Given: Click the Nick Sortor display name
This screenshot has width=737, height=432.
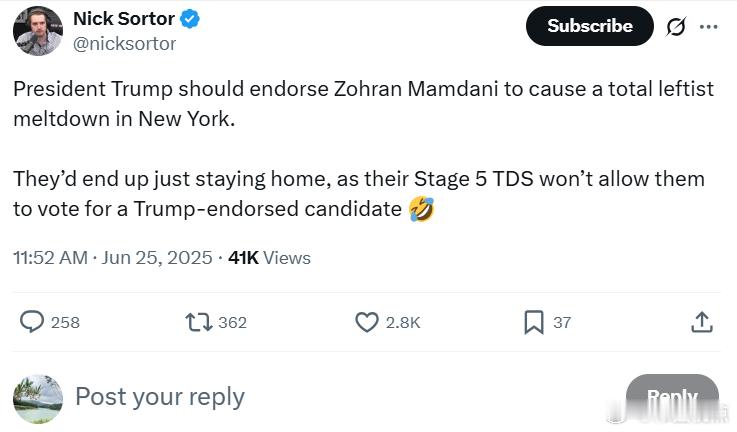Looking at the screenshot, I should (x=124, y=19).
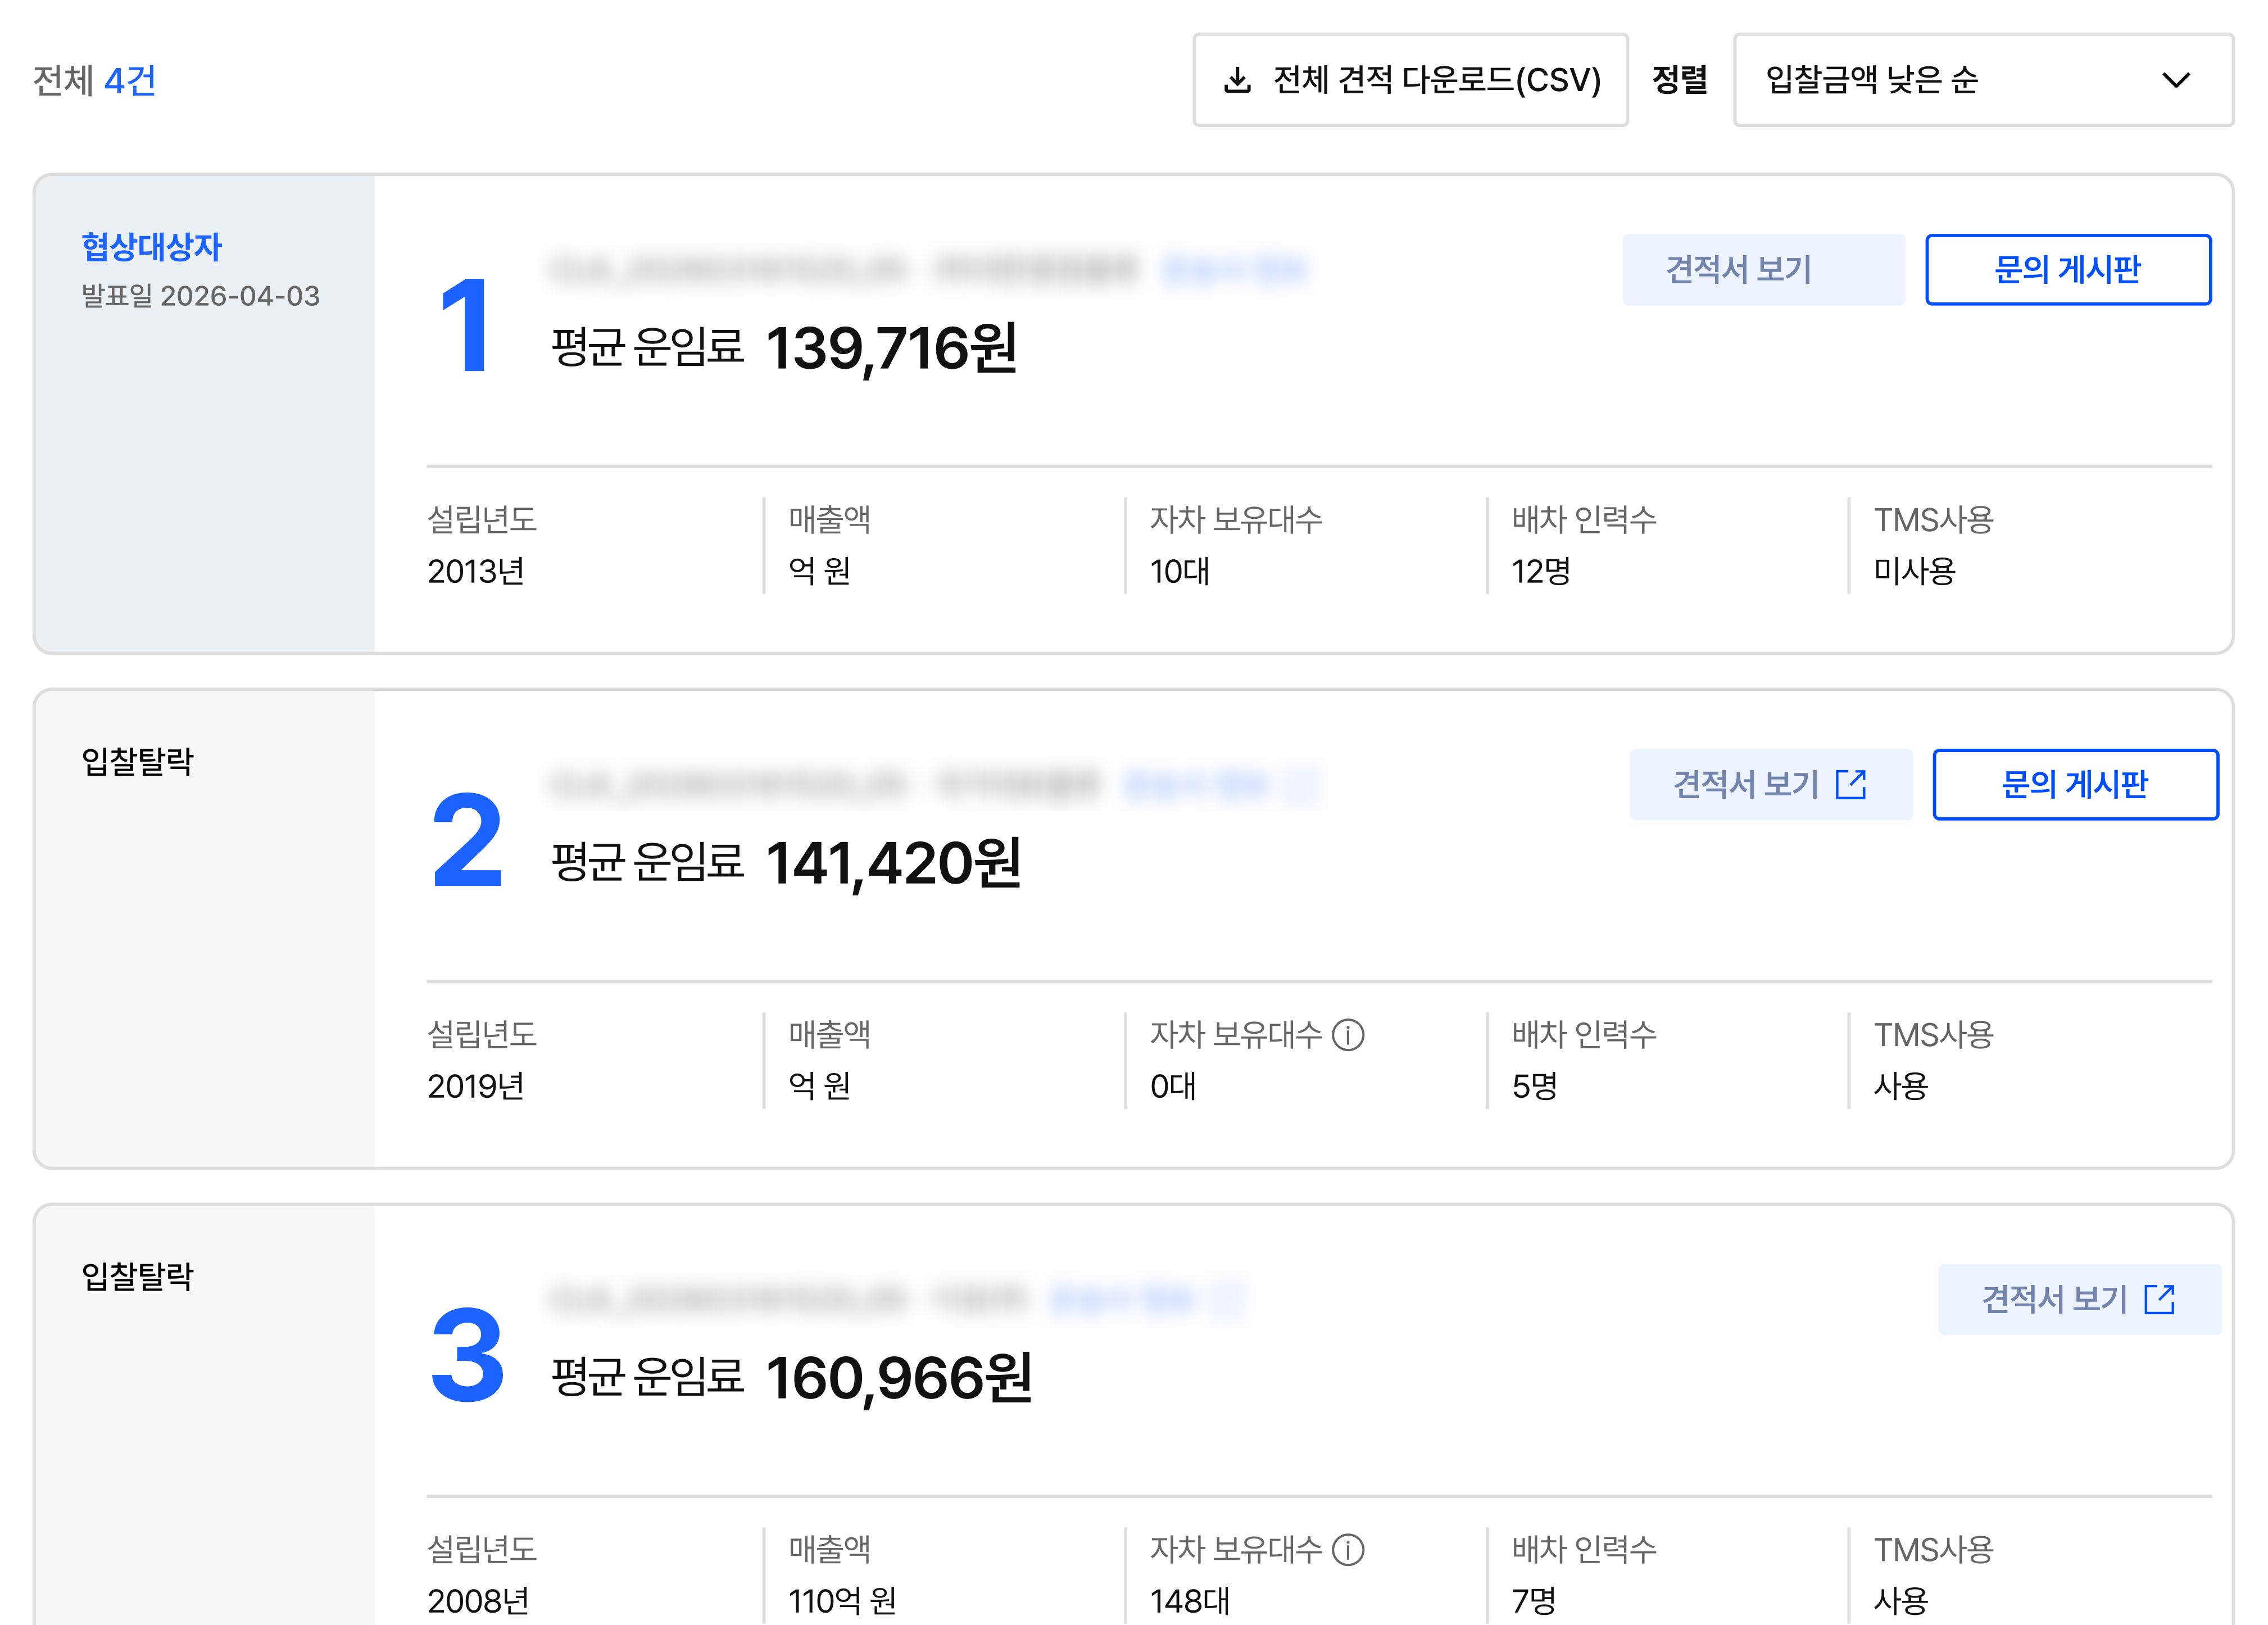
==
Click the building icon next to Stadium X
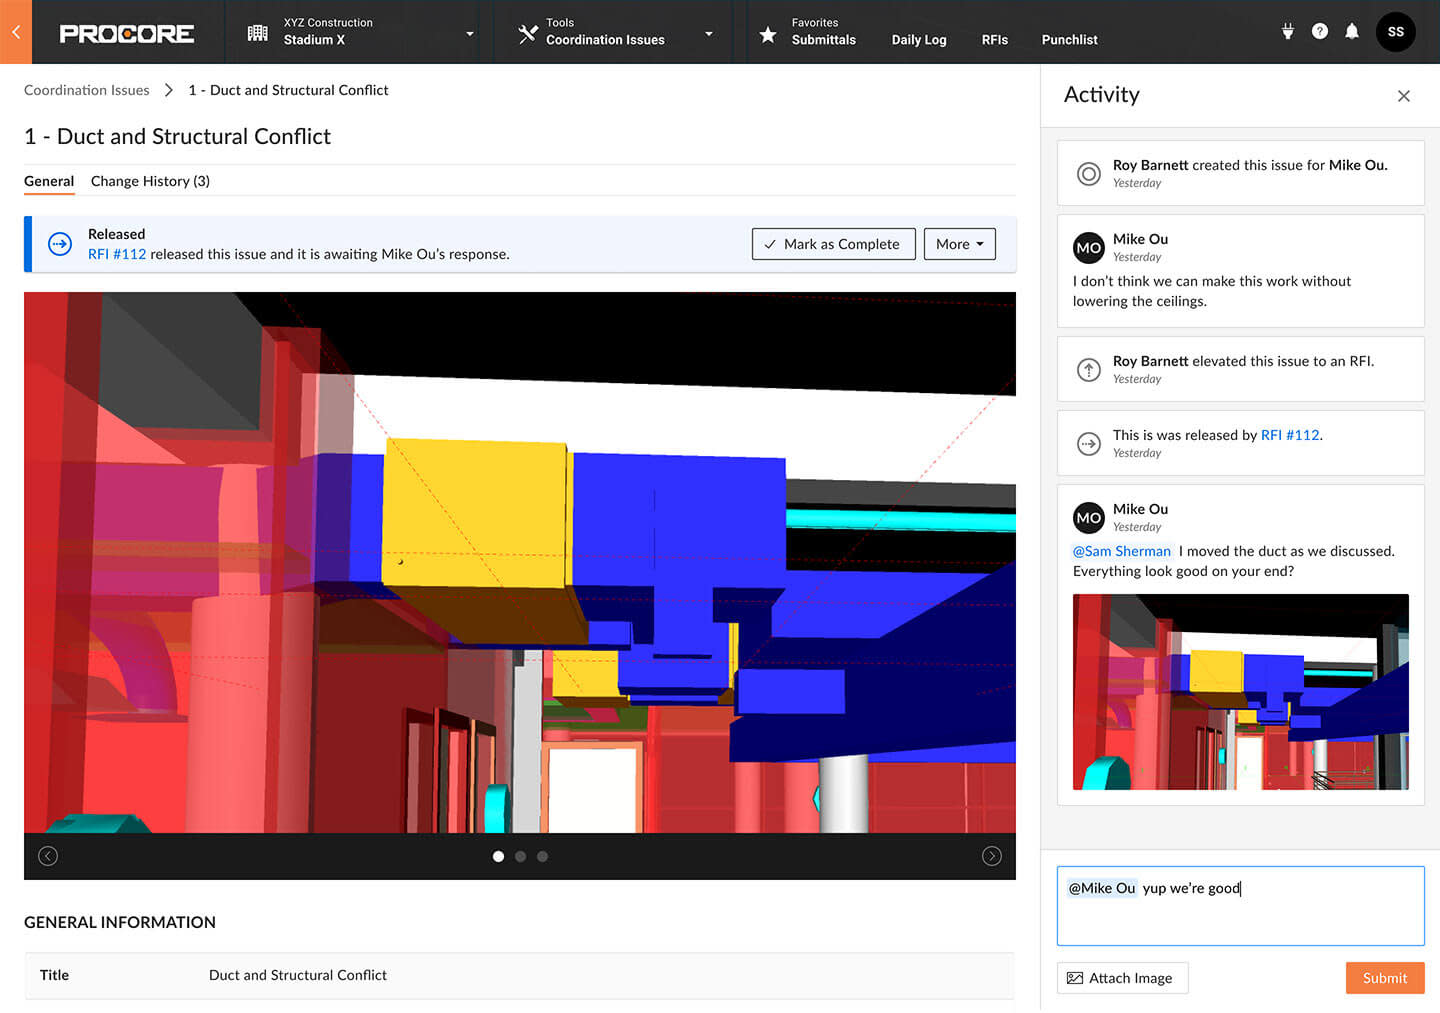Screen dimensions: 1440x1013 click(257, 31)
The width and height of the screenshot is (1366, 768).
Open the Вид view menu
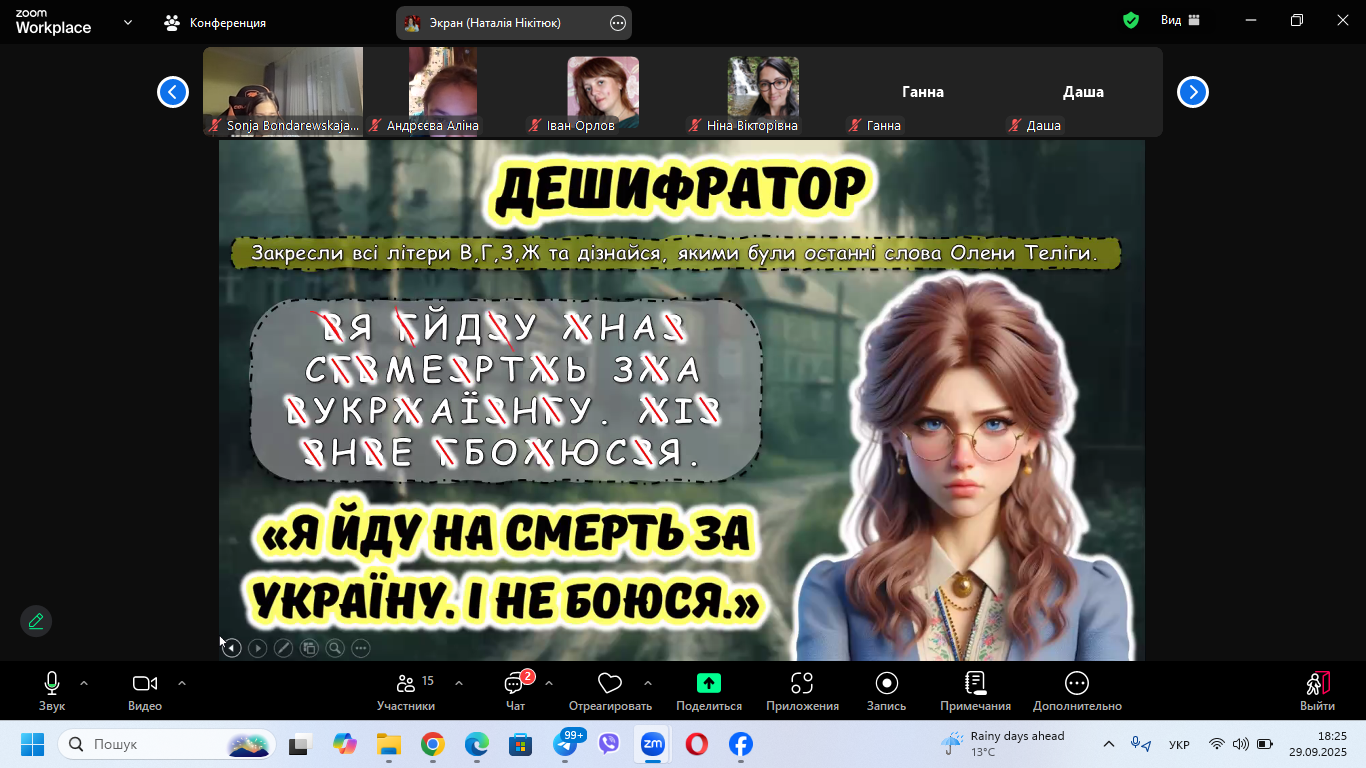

• _Short exercise_: Extract the data from the line with "The width and" up to and including the line with "Open the Вид view menu", and reproduce those lines without any changes.

• _Task solution_:
The width and height of the screenshot is (1366, 768).
Open the Вид view menu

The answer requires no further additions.